DAs freut uns zu hören das es euch gefallen hat!!!Und Verbesserungsvorschläge sind herzlich wilkommen damit wir es das nächste Jahr noch besser machen können. Wir hoffen das wir euch alle da wiedersehen werden. Viel Erfolg bei eurer kommenden Saison!!!

MfG Torben im Namen des DDMCs


----------



## Wischlappen (15. April 2007)

Peter88 schrieb:


> Strecke war zwar fahrtechnisch langweilig.



Hallo?

Für eine Marathonstrecke war der Kurs doch sehr abwechslungsreich. Der zweite Rundenabschnitt hatte doch schon fast CC-Charakter 



> Aber ich habe auch eine Anmerkungen: vielleicht ist ein Verpflegungspunkt nach einen Steigung besser



Wer will den bei maxixmal 50 km an eine Verpflegungsstelle ranfahren?



Nur diese Klassenstückelung bei den Marathons ist doch echt lächerlich! So kommt doch noch der größte Dilettant in irgendeiner Wertung aufs Podium 

Für jede Streckenlänge eine Einlaufliste fertig!


----------



## Peter88 (15. April 2007)

Ah Fotos sind auch schon im www.
Sehr fix.


----------



## Molly (16. April 2007)

@1970:
Dilettant: jemand, der etwas aus Liebe tut. (Aus dem Italienischen)


----------



## Wischlappen (16. April 2007)

Molly schrieb:


> @1970:
> Dilettant: jemand, der etwas aus Liebe tut. (Aus dem Italienischen)



ja und? 

Das eine schließt das andere doch nicht aus. Man kann auch etwas aus Liebhaberei tun und das stümperhaft (dt. Sprachgebrauch s. Duden).
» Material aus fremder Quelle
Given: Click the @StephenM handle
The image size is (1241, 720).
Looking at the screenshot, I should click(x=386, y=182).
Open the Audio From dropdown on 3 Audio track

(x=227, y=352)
Ich bin ein MTB-Dilettant 


... und Brigitte bist du es?


----------



## ratpack (16. April 2007)

Hallo,
um es ganz klar zu sagen:
Der warm-up Marathon war eine tolle Veranstaltung! Von Mountainbikern für Mountainbiker und das mit Begeisterung gemacht. Ich freue mich schon aufs nächste Jahr.
Das war eine super Auftaktveranstaltung für die Challenge4MTB.

Gruß Dieter


----------



## Molly (17. April 2007)

Ja, ich bins. 
Wer sonst?


----------



## Wischlappen (17. April 2007)

Molly schrieb:


> Ja, ich bins.
> Wer sonst?



Na dann, Glückwunsch zum Zweiten!


----------